V-bottom well binding assay was performed as previously described (Weitz-Schmidt and Chreng 2012). Briefly, HEK cells transiently transfected with α4β1 or U937 cells stained with 2′,7′- bis- (2-carboxyethyl)-5-(and 6-)-carboxyfluorescein, acetoxymethyl ester (Life Technologies) were incubated in 96 wells coated with 1 µg/ml of vascular cell adhesion molecule-1 (VCAM-1)-Fc (R&D systems; Minneapolis, Minnesota, USA) with 5 mM EDTA, 1 mM Mg2+/Ca2+, or 1 mM Mn2+ with or without 4% isoflurane for 30 min. Then plates were centrifuged at 200 × g for 5 min. Cells that did not bind to VCAM-1 were accumulated at the center of the well. As a control, 10 µM of α4β1 inhibitor TCS2314 (Tocris Bioscience; Bristol, UK) was used. Fluorescence was read with excitation 485 nm and emission 538 nm. The binding % was defined as [(fluorescence intensity of samples)-(fluorescence intensity of sample in EDTA)]/[fluorescence intensity of sample in EDTA] × 100 (%).

Statistics

Data were analyzed as indicated in the corresponding figure legends. Statistical analysis was defined as P < .05. All the statistical calculations were performed using PRISM 5 software (GraphPad Software; La Jolla, California, USA).

(Records in a dataset)
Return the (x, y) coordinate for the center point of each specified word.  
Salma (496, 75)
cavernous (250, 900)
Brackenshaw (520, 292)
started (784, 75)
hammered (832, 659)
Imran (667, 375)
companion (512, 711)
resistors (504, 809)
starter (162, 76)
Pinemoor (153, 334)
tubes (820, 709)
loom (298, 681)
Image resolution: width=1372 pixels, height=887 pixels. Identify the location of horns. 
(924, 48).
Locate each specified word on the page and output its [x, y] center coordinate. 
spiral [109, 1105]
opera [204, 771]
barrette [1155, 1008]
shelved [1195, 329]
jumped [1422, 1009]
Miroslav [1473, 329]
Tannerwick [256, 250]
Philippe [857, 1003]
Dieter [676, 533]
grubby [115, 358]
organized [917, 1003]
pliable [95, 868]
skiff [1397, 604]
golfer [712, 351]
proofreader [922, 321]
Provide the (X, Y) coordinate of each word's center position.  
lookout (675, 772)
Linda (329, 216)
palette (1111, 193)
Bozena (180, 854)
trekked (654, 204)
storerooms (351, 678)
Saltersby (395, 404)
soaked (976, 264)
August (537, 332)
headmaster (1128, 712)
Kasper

YOUR TASKS:
(1) In the methods excerpt, copy the passage from "Data were analyzed" to "Jolla, California, USA).", replacing "figure legends" with "table notes".
(2) Answer these questions from the methods excerpt.
(a) At what force and for how long were the plates centrifuged?
(b) Which α4β1 inhibitor served as the control, and at what concentration?
(c) What software was used for the statistical calculations?
The records are not needed for any of the work here.

ANSWERS IN ORDER:
(1)
Data were analyzed as indicated in the corresponding table notes. Statistical analysis was defined as P < .05. All the statistical calculations were performed using PRISM 5 software (GraphPad Software; La Jolla, California, USA).

(2)
(a) At 200 × g for 5 min.
(b) TCS2314, at 10 µM.
(c) PRISM 5 software.